All center-of-mass (COM)-based functions now return distances (as before) and relative positions in x/y/z (this is new) in Angstroms, not nanometers. Previously, the various center-of-mass based functions that returned absolute positions (i.e. 3xn matrices of x/y/z vs frame number) returned them where x/y/z was in units nm. This is fine if you know this, but means if you manually calculate distance between two COM vectors you'd get a distance in nanometers and not Angstroms. This is an unhelpful and unexpected behavior given all other distances are in Angstroms, so we have made the decision to fully update to Angstroms even for vector positions. This DOES NOT break any code internal to soursop, but if you were using COM positions to manually calculate distances these may need to be recalculated.

Update April 2022

For version 0.1.9 the documentation has been extensively extended

Update July 2021

CAMPARITraj is SOURSOP! For the final release we have re-named and re-branded CAMPARITraj as SOURSOP. This change in the name serves two important purposes.
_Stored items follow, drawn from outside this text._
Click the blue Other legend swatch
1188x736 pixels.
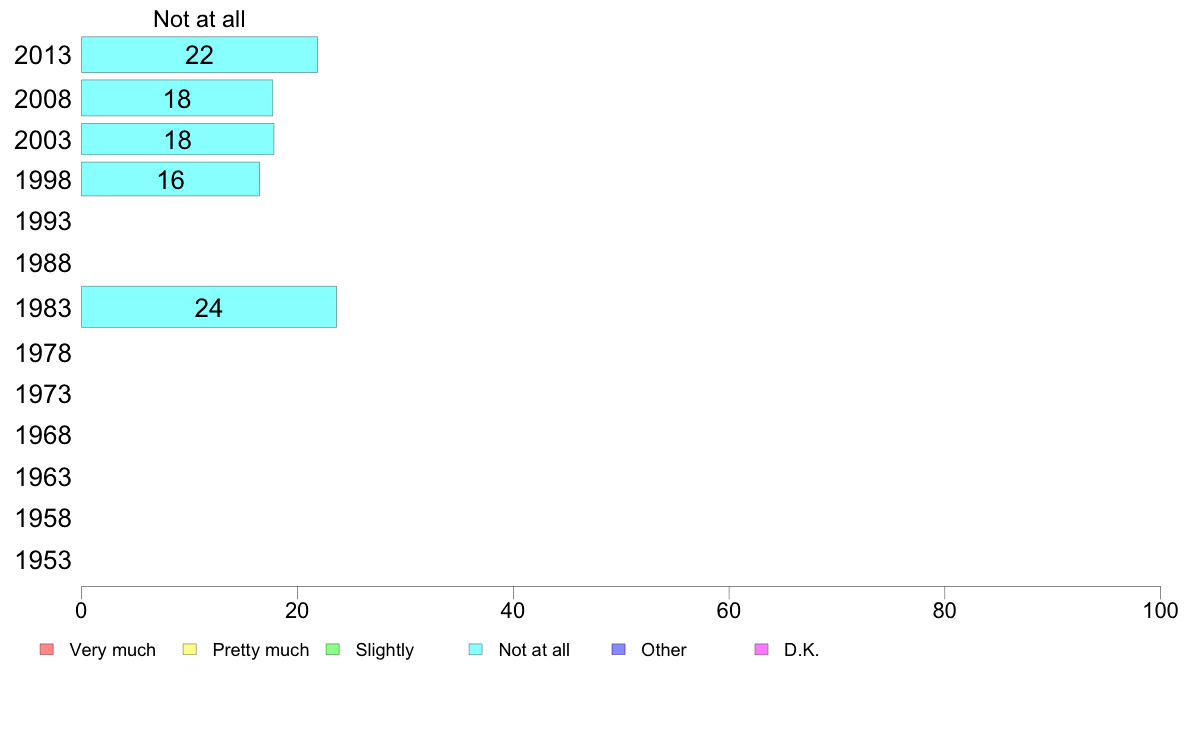[618, 650]
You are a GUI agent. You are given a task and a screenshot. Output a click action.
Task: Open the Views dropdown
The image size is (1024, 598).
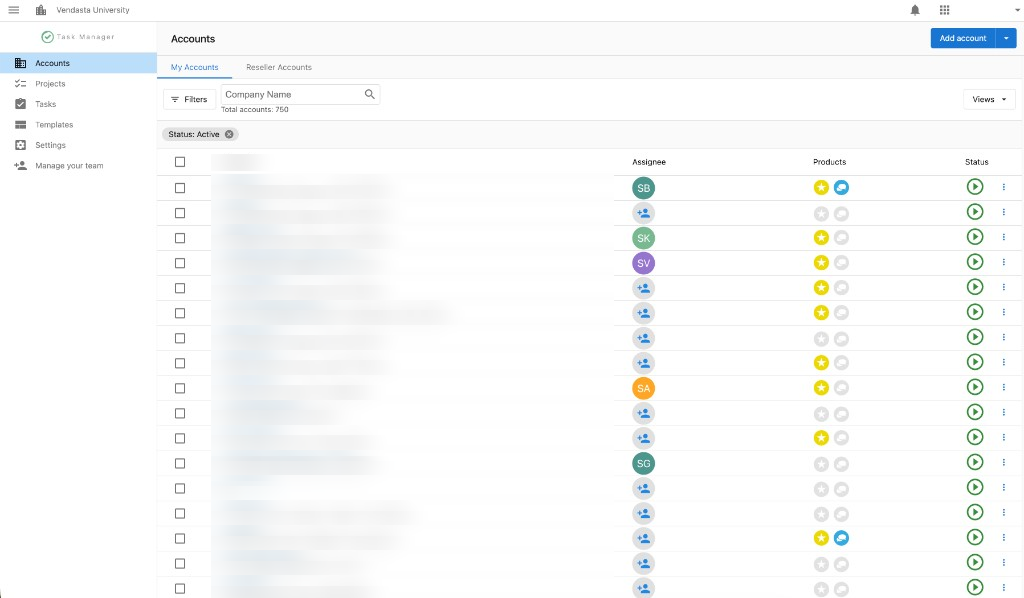coord(989,99)
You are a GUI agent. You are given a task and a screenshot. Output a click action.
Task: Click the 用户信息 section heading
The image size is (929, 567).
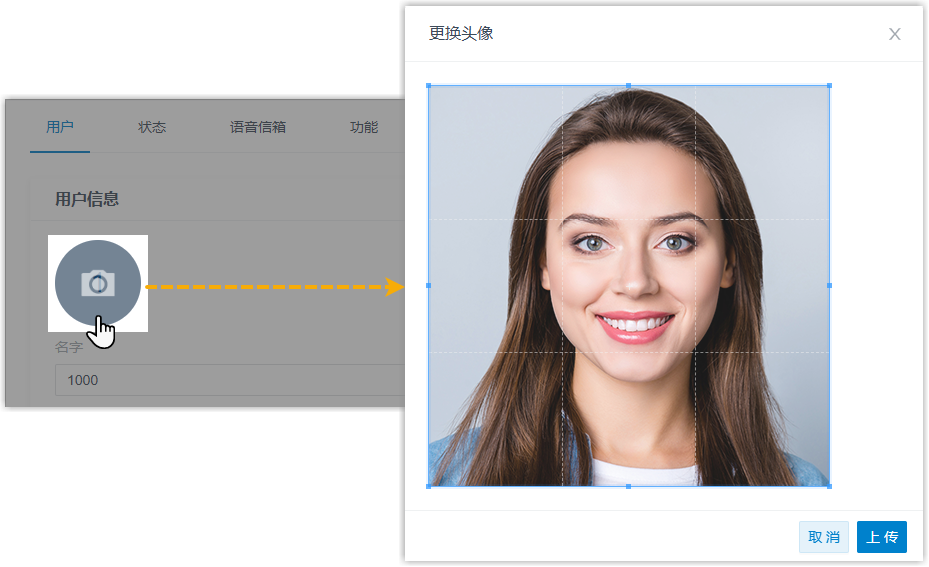pyautogui.click(x=87, y=199)
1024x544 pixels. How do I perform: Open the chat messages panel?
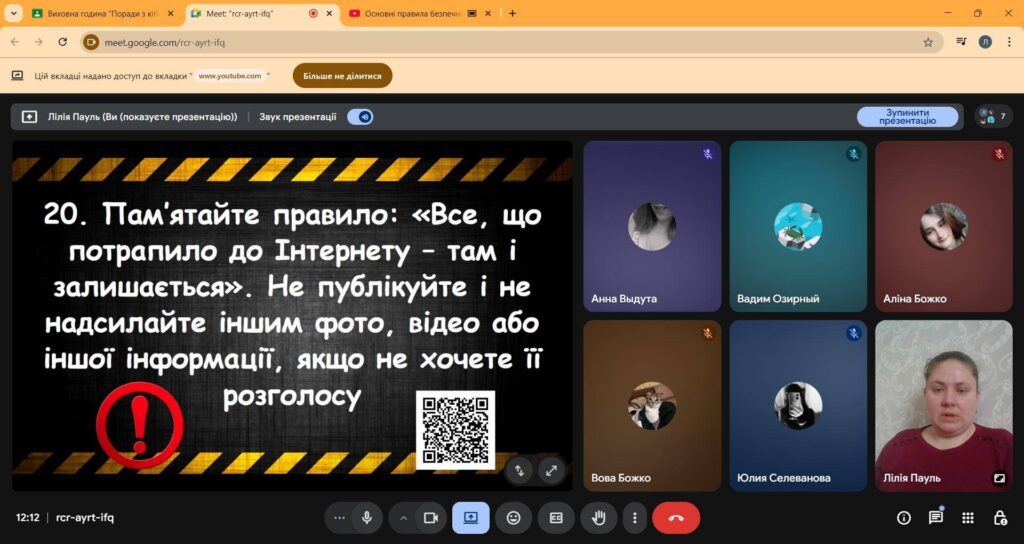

Firstly, CAMPARITraj was borne out of a collection of scripts and code built to work with CAMPARI. However, it has evolved into a stand-alone package for the analysis of all-atom simulations of IDPs and IDRs, and importantly, much of the analysis it performs can also be done in CAMPARI. As such, we felt it was important to decoupled SOURSOP from CAMPARI, both to avoid the implication that CAMPARI cannot perform analyses itself, and to avoid a scenario in which it may appear that this package only works with CAMPARI simulations.

Secondly, there is a long, rich tradition of naming software tools after drinks in the Pappu lab (CAMPARI, ABSINTH, CIDER, LASSI etc.). As such SOURSOP is first-author Jared's Caribbean twist on this theme!

WARNING

We are currently and systematically updating all of the CAMPARITraj codebase to SOURSOP. As such, for now, we recommend using a previous version. Note the SOURSOP change breaks all backwards compatibility. Sorry about that.

Update December 2020

Release 0.1.2 includes updated support to ensure CAMPARITraj will continue to work with MDTraj 1.9.5, as well as numerous additional updated.

Update May 2019

This is the development repository of CAMPARITraj and SHOULD NOT be used for production. Seriously, it is being modified constantly and with no building requirements during code pushes. If you want a building copy PLEASE contact Alex directly! [last touched June 24th 2019].

Acknowledgements

Project based on the Computational Molecular Science Python Cookiecutter version 1.0.